BEGIN INPUT
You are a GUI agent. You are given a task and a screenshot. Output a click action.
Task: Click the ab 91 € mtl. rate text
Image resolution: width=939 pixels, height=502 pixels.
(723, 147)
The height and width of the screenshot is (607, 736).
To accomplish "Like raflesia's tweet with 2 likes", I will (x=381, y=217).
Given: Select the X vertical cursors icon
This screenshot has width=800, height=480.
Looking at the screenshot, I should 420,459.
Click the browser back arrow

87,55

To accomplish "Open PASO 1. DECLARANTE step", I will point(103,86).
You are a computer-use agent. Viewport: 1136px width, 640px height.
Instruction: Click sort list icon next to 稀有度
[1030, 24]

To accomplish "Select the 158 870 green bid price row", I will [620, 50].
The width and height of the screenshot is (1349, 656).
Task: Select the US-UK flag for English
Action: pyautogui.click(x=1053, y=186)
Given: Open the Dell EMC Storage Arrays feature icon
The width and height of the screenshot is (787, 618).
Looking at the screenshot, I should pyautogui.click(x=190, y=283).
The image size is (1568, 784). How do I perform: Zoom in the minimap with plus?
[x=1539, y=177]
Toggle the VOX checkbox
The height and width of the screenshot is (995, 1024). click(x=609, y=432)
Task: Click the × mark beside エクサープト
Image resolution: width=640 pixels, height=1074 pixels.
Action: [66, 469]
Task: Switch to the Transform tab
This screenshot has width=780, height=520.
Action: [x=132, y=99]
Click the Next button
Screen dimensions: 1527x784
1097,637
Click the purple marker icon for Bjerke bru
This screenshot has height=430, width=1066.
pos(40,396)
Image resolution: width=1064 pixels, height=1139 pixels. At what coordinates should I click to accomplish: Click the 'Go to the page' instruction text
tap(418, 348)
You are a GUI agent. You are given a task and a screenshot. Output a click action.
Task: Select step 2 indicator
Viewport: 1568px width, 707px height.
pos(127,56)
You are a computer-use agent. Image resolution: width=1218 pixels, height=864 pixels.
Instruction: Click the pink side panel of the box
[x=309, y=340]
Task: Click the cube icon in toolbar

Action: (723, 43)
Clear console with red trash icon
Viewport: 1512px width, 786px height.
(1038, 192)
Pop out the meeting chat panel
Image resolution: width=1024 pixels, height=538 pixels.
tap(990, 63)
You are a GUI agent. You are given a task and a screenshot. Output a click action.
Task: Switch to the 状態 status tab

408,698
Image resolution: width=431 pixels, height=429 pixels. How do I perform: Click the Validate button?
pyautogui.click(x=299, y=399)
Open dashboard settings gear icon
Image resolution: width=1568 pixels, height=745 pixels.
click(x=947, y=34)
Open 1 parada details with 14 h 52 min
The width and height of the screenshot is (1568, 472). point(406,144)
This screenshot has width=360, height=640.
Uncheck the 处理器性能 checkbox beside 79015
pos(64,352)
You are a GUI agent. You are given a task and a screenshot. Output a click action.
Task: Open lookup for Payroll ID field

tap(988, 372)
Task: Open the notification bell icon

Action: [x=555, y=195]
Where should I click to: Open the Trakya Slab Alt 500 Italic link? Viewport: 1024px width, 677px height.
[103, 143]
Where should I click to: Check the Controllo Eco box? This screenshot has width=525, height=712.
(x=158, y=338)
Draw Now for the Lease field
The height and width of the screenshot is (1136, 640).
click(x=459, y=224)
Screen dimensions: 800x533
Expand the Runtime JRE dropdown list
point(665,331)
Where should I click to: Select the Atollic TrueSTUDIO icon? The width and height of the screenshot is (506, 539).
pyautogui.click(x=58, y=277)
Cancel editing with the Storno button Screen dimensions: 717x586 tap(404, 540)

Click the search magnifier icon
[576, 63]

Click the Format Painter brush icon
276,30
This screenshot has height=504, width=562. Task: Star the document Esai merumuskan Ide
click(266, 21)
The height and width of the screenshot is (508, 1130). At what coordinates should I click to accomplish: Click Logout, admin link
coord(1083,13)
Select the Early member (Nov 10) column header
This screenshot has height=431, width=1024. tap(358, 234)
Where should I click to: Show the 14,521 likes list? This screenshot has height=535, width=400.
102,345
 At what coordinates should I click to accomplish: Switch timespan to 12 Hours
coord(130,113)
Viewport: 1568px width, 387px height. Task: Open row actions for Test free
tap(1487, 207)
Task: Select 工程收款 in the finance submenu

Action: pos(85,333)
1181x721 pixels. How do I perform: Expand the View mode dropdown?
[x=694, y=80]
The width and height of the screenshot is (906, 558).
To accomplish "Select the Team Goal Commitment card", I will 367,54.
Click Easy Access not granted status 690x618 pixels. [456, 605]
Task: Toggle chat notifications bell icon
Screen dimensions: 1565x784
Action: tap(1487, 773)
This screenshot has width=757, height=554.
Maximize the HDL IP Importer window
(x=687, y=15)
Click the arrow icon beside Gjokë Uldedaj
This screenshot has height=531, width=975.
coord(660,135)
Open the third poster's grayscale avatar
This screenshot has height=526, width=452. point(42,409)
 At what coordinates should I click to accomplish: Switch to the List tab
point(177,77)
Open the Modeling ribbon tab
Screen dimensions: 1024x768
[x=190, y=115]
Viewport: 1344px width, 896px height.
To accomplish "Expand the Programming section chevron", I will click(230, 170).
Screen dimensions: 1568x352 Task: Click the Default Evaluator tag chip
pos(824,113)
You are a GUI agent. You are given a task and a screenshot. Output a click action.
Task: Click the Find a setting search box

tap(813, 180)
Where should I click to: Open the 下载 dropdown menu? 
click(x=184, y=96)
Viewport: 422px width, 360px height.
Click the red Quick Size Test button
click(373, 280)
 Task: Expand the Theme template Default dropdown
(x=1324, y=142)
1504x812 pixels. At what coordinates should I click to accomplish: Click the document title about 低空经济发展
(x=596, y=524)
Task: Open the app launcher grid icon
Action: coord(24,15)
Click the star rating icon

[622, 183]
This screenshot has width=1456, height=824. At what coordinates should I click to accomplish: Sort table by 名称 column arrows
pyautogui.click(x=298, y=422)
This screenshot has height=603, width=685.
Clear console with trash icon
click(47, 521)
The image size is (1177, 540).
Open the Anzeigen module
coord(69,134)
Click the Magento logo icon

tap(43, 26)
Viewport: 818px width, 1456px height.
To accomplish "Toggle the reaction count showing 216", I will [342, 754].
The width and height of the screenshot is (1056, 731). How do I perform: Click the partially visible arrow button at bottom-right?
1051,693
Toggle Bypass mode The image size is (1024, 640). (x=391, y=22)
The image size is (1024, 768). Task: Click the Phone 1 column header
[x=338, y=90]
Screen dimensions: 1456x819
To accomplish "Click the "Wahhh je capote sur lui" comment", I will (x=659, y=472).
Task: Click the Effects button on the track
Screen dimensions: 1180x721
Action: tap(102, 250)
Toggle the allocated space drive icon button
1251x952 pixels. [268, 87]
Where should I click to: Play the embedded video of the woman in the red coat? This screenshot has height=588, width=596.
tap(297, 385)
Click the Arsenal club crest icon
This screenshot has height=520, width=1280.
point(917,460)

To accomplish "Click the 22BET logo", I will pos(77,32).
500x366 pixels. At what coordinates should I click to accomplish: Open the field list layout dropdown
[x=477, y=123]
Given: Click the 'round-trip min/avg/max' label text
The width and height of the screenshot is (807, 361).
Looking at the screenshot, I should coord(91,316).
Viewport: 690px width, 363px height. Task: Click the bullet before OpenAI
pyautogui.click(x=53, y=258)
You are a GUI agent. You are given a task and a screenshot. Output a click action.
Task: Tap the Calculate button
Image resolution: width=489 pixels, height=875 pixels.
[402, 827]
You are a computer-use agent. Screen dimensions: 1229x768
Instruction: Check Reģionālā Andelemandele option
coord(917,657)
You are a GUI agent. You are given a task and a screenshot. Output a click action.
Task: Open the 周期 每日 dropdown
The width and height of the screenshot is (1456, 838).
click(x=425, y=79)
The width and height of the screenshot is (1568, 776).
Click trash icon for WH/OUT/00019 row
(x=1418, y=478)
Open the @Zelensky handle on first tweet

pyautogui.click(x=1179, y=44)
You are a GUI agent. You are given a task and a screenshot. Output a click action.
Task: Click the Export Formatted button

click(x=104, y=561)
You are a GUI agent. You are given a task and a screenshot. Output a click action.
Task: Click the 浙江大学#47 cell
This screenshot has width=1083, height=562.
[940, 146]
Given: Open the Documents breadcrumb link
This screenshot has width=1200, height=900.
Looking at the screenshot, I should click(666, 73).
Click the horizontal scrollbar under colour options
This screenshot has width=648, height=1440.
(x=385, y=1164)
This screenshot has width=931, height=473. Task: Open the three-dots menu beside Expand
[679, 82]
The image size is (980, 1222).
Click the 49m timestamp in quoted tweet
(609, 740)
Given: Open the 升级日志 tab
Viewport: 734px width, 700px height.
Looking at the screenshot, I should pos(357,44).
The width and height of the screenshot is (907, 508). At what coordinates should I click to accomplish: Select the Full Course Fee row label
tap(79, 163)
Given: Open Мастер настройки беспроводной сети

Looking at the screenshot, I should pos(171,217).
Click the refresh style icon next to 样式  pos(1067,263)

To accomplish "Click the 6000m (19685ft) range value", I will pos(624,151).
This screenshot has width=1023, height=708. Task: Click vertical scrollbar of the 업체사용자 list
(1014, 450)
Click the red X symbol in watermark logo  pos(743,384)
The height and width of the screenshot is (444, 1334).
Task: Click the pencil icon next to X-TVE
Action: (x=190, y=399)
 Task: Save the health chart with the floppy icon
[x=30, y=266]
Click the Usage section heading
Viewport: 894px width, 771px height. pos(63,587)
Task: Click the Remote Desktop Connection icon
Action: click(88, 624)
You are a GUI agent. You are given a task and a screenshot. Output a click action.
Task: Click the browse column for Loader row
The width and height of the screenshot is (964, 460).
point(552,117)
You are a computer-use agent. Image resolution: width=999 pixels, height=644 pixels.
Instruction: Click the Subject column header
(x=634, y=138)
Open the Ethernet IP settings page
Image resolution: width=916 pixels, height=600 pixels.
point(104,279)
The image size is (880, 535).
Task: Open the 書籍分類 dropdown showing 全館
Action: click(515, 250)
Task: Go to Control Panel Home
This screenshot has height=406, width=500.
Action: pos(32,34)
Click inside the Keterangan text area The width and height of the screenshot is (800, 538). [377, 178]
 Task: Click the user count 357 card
END INPUT
Among the lines above, return each one holding the string "card".

- **TASK RESPONSE**
To accomplish "Select the Team Goal Commitment card", I will 367,54.
 Task: Click the user count 357 card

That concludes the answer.